Overview
Built a real-time growth analytics platform that consolidates revenue, churn, and engagement metrics across 10+ products into a single dashboard. The system processes 2M+ data points daily and delivers actionable insights with sub-second dashboard loads.
Challenge
Growth data was scattered across multiple tools:
- Stripe for payment metrics
- Mixpanel for product analytics
- Google Analytics for traffic
- Custom databases for product-specific KPIs
Each product team had its own reporting process, making cross-product analysis impossible. Monthly board reports took 2+ days to compile manually.
When a critical churn spike happened in one product, it took 3 days to notice because the data was buried in Stripe's dashboard — by then, 47 customers had already cancelled.
Solution
Data Ingestion Pipeline
# Unified event schema for all data sources
@dataclass
class GrowthEvent:
product_id: str
event_type: str # revenue, churn, signup, activation
value: Decimal
currency: str
timestamp: datetime
metadata: dict
# BigQuery streaming insert for real-time ingestion
def ingest_events(events: list[GrowthEvent]):
rows = [event.to_bq_row() for event in events]
client.insert_rows_json(
f"{PROJECT}.growth.events",
rows,
row_ids=[e.idempotency_key for e in events]
)Real-Time Aggregation
Pre-computed materialized views keep dashboard queries fast:
-- Materialized view refreshed every 60 seconds
CREATE MATERIALIZED VIEW growth_daily AS
SELECT
product_id,
DATE(timestamp) as date,
SUM(CASE WHEN event_type = 'revenue' THEN value END) as revenue,
COUNT(CASE WHEN event_type = 'churn' THEN 1 END) as churned,
COUNT(CASE WHEN event_type = 'signup' THEN 1 END) as signups,
ROUND(
COUNT(CASE WHEN event_type = 'churn' THEN 1 END)::numeric /
NULLIF(LAG(COUNT(*)) OVER (PARTITION BY product_id ORDER BY DATE(timestamp)), 0) * 100,
2
) as churn_rate
FROM growth_events
GROUP BY product_id, DATE(timestamp);Alerting System
Anomaly detection triggers real-time alerts:
def check_anomaly(product_id: str, metric: str, current: float):
# Compare against 30-day rolling average
baseline = get_rolling_average(product_id, metric, days=30)
std_dev = get_rolling_stddev(product_id, metric, days=30)

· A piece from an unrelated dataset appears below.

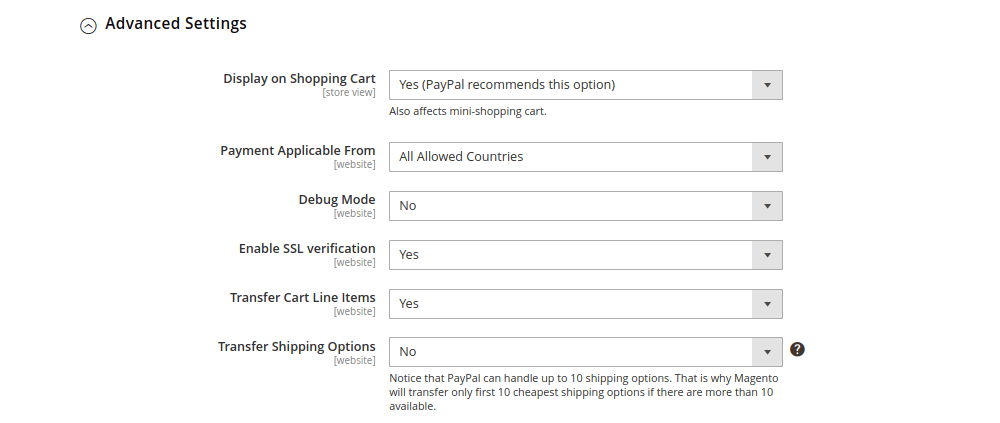Viewport: 1000px width, 423px height.
Task: Open the Transfer Cart Line Items select box
Action: tap(585, 304)
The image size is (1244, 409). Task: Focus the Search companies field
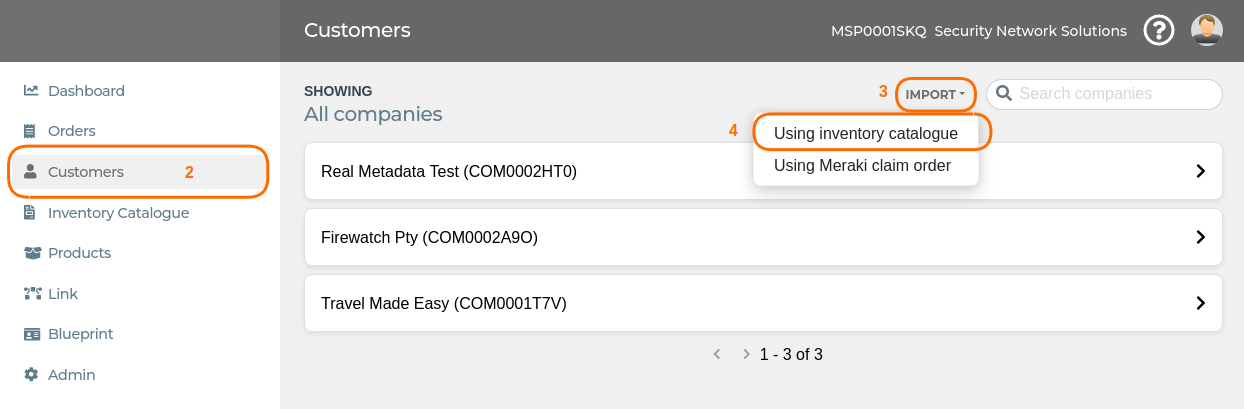(x=1104, y=94)
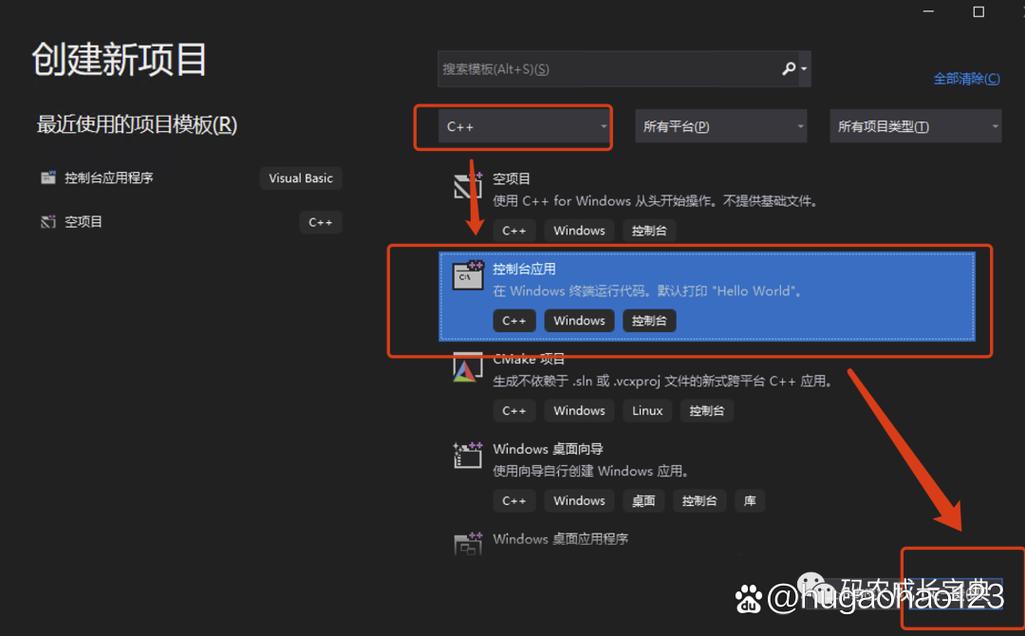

z_score = abs(current - baseline) / std_dev if std_dev > 0 else 0
if z_score > 2.5: # 2.5 standard deviations
send_alert(
product_id=product_id,
metric=metric,
current=current,
baseline=baseline,
severity="high" if z_score > 3.5 else "medium"
)Technical Decisions
Why BigQuery: The analytics queries involve scanning millions of rows with complex aggregations. BigQuery's columnar storage and auto-scaling compute handle this without infrastructure management.
Why D3.js: Off-the-shelf charting libraries couldn't handle the custom visualizations needed — cohort heatmaps, funnel flows with branching, and interactive revenue waterfalls. D3 provided the flexibility.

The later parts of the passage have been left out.